El Dilema de Romanos 6
“Porque la paga del pecado es muerte. Pero el Don gratuito de Dios es la vida Eterna en Cristo Jesús, Señor Nuestro” Romanos 6:23
Esta carta fue escrita por el apóstol Pablo, uno de los pocos hombres que mediante la inspiración divina se le abrieron las puertas del conocimiento, agrandándosele la mente para que mirara y entendiera más de lo que normalmente un humano pueda comprender.
Se lee que la paga del pecado es muerte, pero en la práctica el cristianismo convencional enseña que los pecadores al morir irán a arder eternalmente a un lugar que le llaman infierno de fuego.

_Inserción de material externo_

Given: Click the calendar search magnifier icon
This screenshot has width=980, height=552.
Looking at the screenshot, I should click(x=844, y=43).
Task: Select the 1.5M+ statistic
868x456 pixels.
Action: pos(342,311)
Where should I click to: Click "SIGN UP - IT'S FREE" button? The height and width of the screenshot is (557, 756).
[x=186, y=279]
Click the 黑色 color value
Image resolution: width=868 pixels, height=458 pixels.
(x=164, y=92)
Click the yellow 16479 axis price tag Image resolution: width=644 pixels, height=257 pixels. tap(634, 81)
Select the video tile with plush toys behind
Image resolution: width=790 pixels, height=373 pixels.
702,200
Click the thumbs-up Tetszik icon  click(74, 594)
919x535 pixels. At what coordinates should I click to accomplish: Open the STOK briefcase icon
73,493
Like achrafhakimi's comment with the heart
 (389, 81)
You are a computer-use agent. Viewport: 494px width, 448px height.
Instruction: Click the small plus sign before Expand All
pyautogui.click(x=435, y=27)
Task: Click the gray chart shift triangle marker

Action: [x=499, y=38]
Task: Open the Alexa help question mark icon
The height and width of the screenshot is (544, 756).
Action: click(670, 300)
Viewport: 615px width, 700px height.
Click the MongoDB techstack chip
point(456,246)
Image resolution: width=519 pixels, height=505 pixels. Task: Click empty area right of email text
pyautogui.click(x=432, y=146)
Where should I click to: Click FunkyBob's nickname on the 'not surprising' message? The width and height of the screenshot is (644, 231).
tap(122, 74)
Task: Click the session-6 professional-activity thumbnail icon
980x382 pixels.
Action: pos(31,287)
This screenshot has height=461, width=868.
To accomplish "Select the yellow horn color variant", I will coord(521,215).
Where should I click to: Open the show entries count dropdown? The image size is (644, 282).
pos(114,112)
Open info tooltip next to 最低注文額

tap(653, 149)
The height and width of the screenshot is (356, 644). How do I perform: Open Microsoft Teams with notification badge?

Entonces si todos los pecadores van a pasar ardiendo eternamente en el fuego Pablo hubiera escrito “La Paga del pecado es vida Eterna en el fuego”
Y algunos supuestos teólogos en sus predicaciones sugestivamente preguntan ¿A dónde pasará usted la eternidad, en el cielo o en el infierno de fuego? Amable lector, en ninguno de estos dos lugares el hombre podrá pasar la eternidad porque primero nadie estará ardiendo eternamente en ese fuego, porque la paga del pecado es muerte y no vida eterna en el fuego y a nadie tampoco le han ofrecido el cielo para disfrutar de una vida eterna.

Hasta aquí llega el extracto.